The core of Komatsu’s conflict relentlessly pushes him towards some fascinating commentary on confidence. From the very first chapter the unwitting protagonist is told it’s not important what the look is, it’s how you sell it to those around you. This advice is administered after receiving a truly horrendous shearing, but it continues to ring true for Komatsu during the rest of the series. While the bumbling high schooler struggles with this sage advice we are able to watch and laugh as he flails about, grasping at straws to understand why his idols and those around them are so successfully cool.
While Komatsu’s dilemmas provide comedic tension, a considerable amount of situational irony is placed around him. We really only learn of the high schooler’s obsession with model Noriko, and his desire to achieve his goals. Beyond those two points Komatsu becomes a hollow shell: a character with no motivations, interests, desires, likes, hobbies, or anything that makes him something more than a mindless drone. He’s even given advice by the Devil Sisters to talk about his hobbies, or anything that would make him unique. Certainly, attributing his individuality to a quest of social perfection wouldn’t exactly be the best way to talk about himself, but at least it would be something. But even this detail is beyond the reach of Anno’s tragic protagonist, and to a fault he’s never able to come up with a single individual opinion.
Meanwhile every single major character who pops up around Komatsu manages to achieve some level of development, sometimes right in Komatsu’s face. Sakura is into martial arts; Yamada is a history buff; Hiromi is into cute animal characters. Each player has something beyond just their primary motivations which subsequently allows them means to disconnect from dramatic tensions in the story. Anno enables her side characters to enter and exit Komatsu’s affairs through their underlying interests, and in doing so allows them to evolve.

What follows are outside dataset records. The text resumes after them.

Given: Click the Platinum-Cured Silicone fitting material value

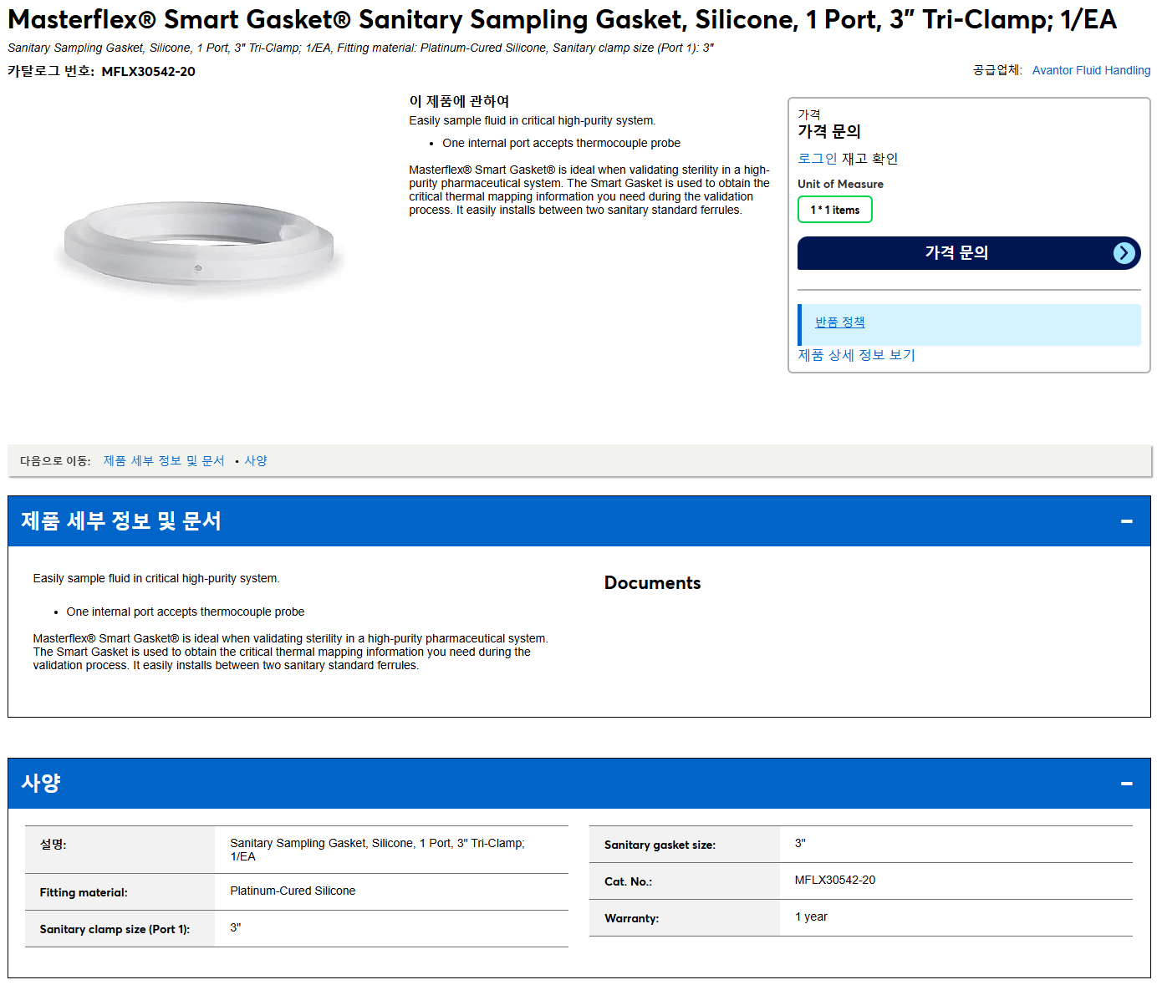Looking at the screenshot, I should coord(293,891).
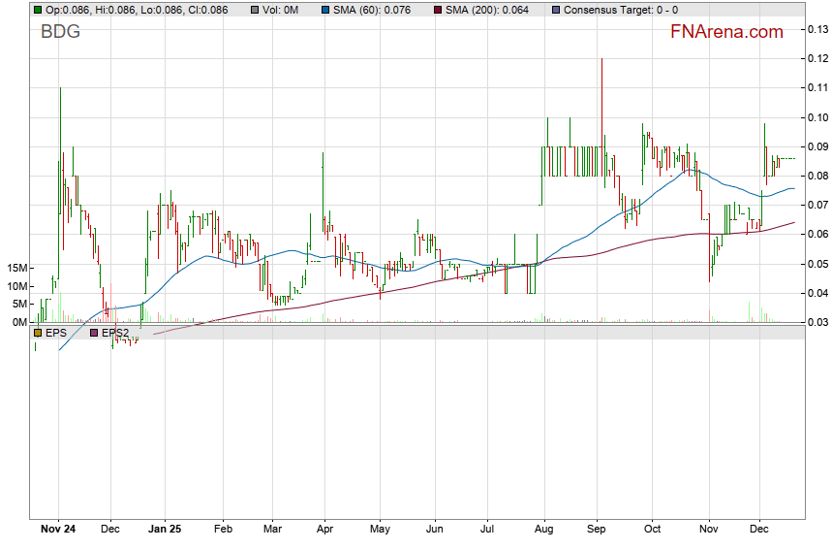Click the Consensus Target: 0 - 0 label
The image size is (832, 549).
click(x=620, y=10)
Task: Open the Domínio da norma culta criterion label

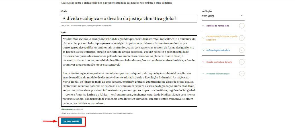Action: tap(218, 26)
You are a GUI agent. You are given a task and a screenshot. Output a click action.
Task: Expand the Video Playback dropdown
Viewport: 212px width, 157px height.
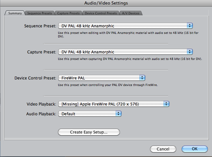pos(113,104)
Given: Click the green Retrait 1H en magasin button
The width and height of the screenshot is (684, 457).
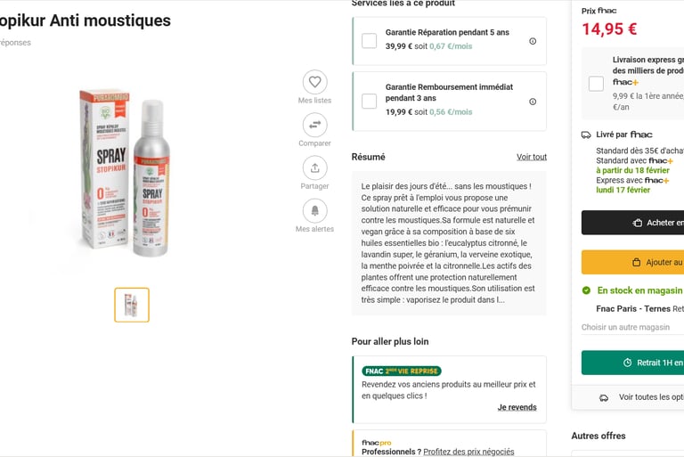Looking at the screenshot, I should point(634,363).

It’s not just the presence of hobbies or interests that enables side characters to flourish, it’s the confidence they place in themselves. Yamada is a particularly interesting case in that he actually incorporates his interest, history, into a date. On the other side, Komatsu, the confidence lacking skeptic, is left in a bewildered state that such an “uncool” date actually turns out favorable for Yamada. Again, Komatsu lacks the ability to have confidence in himself to try something similar. He agonizes constantly at being unable to get a proper date together, and even when the opportunity presents itself he never thinks to incorporate his (albeit superficial) interests in fashion into the date.
While comedically sharp and excellently short, Flowers and Bees is a sadistically endearing read. Komatsu is equally fun to pity, laugh at, and have remorse for. His blunders never manage to get stale, and consistently tackle different aspects of what it means to find confidence. If Nick from 10 years ago had the taste in comics as present day Nick, this series would have easily found its way onto the shelf. Anno’s unforgiving storytelling is a breath of fresh air among stale, predictable romance stories, and makes Komatsu’s comedy almost feel like a tragedy. It’s a rare treat to enjoy so much depth in a tried and true romance story format.
Flowers and Bees is complete in 7 volumes, and available (from used book sellers) for mature readers from Viz.